Records for locating described items

_ _ _ _ _

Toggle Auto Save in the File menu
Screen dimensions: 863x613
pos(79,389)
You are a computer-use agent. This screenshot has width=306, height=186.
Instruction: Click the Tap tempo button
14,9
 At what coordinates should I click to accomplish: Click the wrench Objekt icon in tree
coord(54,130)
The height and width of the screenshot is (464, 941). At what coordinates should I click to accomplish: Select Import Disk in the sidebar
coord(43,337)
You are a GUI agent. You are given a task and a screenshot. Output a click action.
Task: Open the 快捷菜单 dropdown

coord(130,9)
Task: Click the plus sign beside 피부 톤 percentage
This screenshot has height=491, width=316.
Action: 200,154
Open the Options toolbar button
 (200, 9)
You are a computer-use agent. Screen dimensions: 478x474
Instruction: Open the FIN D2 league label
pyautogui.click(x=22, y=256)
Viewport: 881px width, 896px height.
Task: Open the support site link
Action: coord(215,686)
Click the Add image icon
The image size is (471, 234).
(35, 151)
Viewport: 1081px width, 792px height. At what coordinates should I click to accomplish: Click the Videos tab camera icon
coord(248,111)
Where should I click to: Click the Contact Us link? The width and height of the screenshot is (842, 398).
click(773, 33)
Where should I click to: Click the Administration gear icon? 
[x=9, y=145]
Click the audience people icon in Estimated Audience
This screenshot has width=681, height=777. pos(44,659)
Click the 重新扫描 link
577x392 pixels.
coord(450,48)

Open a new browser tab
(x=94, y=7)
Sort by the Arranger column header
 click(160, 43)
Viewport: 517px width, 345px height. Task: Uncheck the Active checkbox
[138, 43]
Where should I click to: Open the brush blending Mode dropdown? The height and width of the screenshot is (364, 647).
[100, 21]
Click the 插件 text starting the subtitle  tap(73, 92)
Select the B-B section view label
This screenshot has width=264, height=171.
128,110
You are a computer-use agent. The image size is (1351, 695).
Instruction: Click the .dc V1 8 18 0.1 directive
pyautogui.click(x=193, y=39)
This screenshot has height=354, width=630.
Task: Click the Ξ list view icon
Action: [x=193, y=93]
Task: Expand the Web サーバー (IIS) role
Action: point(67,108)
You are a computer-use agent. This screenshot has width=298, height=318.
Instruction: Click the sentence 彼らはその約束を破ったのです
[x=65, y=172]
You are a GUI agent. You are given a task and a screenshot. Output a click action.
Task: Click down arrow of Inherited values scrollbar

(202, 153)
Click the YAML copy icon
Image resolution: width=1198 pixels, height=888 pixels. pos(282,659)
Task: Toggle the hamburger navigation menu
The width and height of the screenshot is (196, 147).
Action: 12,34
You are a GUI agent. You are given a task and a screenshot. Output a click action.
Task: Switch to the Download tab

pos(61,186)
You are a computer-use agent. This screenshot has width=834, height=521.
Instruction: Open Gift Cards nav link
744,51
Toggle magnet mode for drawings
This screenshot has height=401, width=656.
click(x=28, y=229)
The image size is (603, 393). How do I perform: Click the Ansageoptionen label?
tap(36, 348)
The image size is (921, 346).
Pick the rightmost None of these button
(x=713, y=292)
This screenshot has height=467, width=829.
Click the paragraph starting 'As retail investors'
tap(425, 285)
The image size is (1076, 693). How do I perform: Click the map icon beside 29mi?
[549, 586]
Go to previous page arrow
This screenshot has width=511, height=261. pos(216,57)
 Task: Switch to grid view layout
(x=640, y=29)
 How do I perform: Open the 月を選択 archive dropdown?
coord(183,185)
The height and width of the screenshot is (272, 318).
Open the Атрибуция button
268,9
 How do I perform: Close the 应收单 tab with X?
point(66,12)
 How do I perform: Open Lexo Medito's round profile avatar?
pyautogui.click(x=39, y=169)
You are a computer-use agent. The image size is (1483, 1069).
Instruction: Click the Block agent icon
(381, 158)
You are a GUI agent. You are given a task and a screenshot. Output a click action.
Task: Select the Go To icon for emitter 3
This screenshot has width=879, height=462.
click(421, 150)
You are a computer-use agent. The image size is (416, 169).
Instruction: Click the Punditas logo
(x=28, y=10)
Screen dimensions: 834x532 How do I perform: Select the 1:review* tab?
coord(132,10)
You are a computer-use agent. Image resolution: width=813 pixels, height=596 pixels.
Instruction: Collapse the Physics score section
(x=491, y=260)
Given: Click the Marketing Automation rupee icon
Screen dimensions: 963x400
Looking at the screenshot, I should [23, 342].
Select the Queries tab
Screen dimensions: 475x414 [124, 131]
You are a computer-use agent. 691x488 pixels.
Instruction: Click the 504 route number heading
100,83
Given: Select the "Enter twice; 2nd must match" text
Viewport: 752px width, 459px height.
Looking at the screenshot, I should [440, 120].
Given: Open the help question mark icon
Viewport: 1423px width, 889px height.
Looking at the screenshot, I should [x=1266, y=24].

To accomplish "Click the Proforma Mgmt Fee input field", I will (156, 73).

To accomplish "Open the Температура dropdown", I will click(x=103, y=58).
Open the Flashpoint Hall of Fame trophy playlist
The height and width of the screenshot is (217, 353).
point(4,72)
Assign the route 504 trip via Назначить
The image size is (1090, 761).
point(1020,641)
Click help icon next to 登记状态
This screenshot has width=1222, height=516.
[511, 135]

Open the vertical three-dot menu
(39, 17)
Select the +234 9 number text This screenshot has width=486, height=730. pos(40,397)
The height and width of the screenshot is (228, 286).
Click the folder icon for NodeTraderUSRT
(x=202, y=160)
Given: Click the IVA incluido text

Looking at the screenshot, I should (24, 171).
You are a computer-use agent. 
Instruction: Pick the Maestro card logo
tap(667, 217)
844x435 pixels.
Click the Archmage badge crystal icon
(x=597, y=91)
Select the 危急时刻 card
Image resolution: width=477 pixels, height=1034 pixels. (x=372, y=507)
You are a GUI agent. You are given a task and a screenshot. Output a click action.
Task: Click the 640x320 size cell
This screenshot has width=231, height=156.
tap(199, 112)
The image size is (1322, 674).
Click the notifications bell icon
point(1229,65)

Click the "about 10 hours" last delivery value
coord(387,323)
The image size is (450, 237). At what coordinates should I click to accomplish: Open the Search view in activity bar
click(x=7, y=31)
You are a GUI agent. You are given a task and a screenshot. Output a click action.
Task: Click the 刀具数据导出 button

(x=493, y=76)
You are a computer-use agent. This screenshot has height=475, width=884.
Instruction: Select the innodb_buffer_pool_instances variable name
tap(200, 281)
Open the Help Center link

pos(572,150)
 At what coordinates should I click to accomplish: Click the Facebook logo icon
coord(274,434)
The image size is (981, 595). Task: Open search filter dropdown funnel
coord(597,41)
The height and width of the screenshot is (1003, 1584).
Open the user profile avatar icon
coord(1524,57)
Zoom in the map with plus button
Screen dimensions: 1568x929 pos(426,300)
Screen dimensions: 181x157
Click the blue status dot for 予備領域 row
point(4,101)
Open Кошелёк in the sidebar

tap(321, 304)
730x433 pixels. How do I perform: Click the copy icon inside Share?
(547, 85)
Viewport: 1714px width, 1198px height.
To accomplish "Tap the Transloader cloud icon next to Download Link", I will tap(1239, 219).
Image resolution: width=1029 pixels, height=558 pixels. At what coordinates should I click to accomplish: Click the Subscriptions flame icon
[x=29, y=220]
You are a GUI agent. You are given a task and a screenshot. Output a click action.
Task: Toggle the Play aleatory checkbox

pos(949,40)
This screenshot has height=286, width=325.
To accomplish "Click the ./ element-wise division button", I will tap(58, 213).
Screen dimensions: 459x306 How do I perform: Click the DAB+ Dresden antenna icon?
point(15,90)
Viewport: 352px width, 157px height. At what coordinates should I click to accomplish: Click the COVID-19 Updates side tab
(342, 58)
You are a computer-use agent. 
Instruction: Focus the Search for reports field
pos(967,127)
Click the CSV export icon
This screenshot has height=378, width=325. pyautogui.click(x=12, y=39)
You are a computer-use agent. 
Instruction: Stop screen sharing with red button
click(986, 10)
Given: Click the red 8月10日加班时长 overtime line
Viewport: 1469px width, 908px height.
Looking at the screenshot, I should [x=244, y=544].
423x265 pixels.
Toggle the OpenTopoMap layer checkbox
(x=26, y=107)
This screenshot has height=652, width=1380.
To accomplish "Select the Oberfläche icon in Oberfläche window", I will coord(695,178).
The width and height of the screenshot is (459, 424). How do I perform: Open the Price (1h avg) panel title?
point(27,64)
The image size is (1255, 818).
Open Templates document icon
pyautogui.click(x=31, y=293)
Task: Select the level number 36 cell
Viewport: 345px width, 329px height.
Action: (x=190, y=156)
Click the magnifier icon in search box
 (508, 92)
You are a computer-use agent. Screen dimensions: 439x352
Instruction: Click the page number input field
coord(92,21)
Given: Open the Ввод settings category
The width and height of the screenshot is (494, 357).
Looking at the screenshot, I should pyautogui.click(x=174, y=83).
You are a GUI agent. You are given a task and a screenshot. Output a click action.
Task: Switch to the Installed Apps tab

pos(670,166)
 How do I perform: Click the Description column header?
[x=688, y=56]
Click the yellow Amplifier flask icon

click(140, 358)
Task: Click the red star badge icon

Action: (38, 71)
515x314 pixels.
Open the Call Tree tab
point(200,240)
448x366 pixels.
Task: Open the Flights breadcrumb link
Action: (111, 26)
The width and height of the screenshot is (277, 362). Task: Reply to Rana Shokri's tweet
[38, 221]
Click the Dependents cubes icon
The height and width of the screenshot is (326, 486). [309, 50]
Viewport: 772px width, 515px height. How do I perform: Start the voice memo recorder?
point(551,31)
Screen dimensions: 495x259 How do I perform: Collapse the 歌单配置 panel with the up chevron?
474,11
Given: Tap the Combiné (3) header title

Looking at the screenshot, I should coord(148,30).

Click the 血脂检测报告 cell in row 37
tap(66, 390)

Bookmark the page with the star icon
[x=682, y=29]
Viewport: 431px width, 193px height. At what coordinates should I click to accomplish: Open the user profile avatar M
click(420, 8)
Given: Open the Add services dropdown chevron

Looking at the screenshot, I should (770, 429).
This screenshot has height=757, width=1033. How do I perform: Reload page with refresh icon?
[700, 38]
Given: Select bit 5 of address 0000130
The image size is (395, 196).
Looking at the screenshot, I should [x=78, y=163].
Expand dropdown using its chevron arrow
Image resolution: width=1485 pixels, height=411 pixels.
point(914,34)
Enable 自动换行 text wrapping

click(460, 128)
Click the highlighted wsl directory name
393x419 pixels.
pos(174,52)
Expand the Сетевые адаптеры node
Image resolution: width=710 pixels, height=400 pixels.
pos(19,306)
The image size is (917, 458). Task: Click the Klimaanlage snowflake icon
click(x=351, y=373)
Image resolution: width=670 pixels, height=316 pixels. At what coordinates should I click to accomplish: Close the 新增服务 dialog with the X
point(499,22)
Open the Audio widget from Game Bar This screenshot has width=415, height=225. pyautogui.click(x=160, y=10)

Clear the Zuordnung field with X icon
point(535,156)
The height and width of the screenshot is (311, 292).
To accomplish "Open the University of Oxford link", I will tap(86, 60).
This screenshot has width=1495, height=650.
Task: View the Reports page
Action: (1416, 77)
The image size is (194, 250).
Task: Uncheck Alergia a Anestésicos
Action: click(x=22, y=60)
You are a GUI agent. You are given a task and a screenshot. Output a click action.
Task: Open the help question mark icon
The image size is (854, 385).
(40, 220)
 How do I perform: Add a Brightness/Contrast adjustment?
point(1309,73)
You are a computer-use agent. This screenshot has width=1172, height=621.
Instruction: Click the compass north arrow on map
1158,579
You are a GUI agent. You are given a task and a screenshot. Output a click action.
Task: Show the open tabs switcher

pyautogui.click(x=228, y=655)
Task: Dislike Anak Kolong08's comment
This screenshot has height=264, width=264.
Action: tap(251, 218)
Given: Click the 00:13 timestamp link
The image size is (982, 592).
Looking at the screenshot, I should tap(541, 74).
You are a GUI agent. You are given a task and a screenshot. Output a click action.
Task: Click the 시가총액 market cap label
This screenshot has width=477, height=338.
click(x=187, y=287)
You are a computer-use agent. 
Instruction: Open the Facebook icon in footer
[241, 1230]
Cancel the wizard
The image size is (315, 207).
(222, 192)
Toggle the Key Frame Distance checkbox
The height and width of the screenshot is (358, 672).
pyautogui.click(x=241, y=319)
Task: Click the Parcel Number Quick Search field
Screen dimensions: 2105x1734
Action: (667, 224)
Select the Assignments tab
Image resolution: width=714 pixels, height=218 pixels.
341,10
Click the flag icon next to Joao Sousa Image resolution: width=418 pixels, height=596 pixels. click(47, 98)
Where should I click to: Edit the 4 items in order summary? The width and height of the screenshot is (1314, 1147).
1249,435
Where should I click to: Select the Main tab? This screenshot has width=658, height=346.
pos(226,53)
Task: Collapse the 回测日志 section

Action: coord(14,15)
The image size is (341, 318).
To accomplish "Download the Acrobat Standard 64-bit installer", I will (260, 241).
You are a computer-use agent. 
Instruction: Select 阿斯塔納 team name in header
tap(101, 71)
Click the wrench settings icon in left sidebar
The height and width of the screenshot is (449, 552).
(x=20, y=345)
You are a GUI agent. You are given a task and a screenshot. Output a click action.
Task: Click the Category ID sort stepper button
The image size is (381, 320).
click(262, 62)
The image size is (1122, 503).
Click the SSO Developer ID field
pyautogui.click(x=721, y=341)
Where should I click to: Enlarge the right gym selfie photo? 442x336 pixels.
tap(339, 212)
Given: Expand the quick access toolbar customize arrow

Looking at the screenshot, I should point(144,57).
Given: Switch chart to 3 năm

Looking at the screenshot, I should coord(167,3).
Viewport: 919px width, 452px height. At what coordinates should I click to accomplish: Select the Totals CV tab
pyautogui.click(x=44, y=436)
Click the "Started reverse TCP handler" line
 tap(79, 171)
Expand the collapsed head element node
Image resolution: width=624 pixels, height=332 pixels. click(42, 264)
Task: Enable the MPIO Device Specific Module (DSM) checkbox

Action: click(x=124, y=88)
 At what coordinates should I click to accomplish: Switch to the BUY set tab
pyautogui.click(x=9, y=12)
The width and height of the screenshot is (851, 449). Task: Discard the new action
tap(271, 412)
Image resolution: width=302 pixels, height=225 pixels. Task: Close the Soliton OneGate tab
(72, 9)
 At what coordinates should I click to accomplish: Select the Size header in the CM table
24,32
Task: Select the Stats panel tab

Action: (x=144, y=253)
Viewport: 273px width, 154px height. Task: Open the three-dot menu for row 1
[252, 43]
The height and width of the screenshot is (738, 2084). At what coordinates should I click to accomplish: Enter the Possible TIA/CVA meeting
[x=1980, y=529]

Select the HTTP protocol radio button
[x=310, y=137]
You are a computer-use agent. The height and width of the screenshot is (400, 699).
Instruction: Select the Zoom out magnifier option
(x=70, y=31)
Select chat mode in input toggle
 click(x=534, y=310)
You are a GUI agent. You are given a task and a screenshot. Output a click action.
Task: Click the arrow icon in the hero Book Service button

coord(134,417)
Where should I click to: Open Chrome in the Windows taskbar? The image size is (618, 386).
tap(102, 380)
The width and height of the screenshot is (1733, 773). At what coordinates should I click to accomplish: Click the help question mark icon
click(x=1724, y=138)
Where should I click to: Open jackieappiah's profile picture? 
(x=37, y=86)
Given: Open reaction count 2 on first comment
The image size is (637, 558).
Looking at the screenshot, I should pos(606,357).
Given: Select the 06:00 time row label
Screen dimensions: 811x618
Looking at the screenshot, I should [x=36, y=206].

_ _ _ _ _

**PROBLEM TO SOLVE**
Rewrite everything from the start of the records down to the line containing "coord(54,130)", changing "Auto Save" to "AutoSave" and keeping the rest the same. Give only those lines.

**COMPLETE OUTPUT**
Toggle AutoSave in the File menu
Screen dimensions: 863x613
pos(79,389)
You are a computer-use agent. This screenshot has width=306, height=186.
Instruction: Click the Tap tempo button
14,9
 At what coordinates should I click to accomplish: Click the wrench Objekt icon in tree
coord(54,130)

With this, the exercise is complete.